Target pointing data
────

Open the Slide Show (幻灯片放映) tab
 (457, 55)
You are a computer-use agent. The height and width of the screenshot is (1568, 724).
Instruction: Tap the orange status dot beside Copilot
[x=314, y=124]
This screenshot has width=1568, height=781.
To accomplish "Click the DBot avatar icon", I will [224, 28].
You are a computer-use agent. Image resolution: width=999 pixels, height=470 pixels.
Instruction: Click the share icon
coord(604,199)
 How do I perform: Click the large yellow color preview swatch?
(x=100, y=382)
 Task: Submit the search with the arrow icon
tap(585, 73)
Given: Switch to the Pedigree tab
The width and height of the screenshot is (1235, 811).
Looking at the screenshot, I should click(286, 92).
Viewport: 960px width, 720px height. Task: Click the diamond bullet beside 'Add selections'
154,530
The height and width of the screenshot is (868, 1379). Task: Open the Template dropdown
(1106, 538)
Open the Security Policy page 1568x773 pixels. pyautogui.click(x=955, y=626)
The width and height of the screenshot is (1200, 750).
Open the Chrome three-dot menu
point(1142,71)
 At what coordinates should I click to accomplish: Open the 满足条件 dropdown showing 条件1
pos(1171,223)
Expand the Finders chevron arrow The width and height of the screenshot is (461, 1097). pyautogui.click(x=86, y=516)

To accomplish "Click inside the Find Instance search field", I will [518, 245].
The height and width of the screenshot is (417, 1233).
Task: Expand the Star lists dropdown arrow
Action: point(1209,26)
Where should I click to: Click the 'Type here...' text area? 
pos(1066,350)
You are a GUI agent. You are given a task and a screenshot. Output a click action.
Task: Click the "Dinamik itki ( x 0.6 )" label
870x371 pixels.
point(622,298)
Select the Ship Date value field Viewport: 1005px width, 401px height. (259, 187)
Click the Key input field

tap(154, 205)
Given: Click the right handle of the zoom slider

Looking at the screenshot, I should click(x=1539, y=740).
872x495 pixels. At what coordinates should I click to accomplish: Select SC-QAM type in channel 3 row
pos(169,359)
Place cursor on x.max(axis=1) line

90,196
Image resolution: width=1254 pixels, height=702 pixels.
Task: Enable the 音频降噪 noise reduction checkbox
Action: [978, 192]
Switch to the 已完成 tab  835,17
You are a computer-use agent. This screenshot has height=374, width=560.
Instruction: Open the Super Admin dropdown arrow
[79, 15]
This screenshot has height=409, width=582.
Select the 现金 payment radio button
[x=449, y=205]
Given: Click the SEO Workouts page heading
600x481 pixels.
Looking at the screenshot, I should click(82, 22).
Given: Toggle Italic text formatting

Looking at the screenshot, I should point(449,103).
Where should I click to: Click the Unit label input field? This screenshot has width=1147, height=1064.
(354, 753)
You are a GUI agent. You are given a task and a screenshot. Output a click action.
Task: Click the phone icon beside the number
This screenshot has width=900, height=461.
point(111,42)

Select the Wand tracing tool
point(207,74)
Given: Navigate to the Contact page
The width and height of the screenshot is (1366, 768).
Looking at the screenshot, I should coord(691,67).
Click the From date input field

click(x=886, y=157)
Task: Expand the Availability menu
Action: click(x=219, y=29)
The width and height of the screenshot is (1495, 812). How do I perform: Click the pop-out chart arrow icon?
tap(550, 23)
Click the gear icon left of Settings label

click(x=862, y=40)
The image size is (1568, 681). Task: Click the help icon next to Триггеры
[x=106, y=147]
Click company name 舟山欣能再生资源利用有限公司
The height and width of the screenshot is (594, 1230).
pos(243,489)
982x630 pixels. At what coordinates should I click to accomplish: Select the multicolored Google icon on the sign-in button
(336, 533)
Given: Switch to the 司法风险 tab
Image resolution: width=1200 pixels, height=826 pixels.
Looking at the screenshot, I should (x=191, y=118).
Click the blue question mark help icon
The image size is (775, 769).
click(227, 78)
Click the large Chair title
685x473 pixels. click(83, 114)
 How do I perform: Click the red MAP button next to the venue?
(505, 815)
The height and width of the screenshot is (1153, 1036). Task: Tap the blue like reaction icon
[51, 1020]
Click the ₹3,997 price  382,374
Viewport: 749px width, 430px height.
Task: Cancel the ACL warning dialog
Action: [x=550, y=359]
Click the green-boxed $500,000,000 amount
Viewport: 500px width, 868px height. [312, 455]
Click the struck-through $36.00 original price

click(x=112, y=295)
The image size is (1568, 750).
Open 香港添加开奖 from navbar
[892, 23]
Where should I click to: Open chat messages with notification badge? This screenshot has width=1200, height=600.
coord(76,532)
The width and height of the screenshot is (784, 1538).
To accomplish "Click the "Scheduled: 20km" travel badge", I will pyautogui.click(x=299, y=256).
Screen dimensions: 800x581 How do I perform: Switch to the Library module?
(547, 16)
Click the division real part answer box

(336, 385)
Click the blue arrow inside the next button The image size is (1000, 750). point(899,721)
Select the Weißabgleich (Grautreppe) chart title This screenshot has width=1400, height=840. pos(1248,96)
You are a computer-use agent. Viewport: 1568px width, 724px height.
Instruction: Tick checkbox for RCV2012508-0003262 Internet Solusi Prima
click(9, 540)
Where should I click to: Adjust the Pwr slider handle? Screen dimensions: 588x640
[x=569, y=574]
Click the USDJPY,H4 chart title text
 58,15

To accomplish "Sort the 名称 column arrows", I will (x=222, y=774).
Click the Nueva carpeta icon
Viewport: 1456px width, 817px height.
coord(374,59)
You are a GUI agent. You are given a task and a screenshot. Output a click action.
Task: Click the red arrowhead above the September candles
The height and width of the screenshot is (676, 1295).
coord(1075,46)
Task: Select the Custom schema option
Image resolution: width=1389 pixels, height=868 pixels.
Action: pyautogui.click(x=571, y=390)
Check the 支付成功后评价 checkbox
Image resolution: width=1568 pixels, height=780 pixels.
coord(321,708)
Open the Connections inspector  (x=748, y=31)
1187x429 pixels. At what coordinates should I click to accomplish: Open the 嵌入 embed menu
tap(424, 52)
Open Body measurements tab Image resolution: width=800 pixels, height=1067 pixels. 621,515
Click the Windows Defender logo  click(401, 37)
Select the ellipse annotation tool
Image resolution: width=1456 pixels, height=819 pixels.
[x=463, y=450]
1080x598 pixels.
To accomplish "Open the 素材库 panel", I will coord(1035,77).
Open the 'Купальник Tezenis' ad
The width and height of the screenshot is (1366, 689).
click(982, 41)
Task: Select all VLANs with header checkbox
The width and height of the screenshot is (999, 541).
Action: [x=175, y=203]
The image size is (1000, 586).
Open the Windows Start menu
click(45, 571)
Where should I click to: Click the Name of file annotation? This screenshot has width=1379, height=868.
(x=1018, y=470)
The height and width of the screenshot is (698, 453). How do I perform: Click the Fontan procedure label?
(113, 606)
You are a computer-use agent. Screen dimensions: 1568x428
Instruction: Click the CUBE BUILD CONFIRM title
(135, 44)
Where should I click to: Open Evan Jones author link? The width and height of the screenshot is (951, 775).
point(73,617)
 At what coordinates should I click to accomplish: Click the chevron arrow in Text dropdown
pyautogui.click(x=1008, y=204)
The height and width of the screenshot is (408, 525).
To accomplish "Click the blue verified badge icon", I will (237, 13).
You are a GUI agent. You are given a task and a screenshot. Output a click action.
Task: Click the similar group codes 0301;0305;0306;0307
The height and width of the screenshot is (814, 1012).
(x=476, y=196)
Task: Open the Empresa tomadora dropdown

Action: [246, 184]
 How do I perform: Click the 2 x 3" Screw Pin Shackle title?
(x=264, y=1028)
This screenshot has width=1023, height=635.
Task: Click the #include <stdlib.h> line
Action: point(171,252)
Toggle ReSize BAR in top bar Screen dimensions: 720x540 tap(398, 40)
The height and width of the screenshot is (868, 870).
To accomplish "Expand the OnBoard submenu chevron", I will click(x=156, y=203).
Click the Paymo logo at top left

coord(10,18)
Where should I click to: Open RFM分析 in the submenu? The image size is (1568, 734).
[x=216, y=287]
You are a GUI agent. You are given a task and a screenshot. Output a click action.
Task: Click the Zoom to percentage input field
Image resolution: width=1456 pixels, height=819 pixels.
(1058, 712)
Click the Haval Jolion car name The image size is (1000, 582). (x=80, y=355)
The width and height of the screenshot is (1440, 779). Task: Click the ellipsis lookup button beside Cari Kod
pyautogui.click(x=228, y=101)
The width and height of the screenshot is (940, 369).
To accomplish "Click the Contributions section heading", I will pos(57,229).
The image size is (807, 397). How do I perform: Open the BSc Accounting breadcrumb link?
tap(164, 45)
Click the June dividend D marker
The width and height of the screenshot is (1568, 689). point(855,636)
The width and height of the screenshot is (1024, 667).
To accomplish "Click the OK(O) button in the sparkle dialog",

────

● What to work on
Rewrite the listing lines from the one containing "The width and height of the screenshot is (784, 1538)." through the one containing "Select the Weißabgleich", changing "Library" to "Gallery" and keeping everything else the same. Return only those lines.

● Worked solution
The width and height of the screenshot is (784, 1538).
To accomplish "Click the "Scheduled: 20km" travel badge", I will pyautogui.click(x=299, y=256).
Screen dimensions: 800x581 How do I perform: Switch to the Gallery module?
(547, 16)
Click the division real part answer box

(336, 385)
Click the blue arrow inside the next button The image size is (1000, 750). point(899,721)
Select the Weißabgleich (Grautreppe) chart title This screenshot has width=1400, height=840. pos(1248,96)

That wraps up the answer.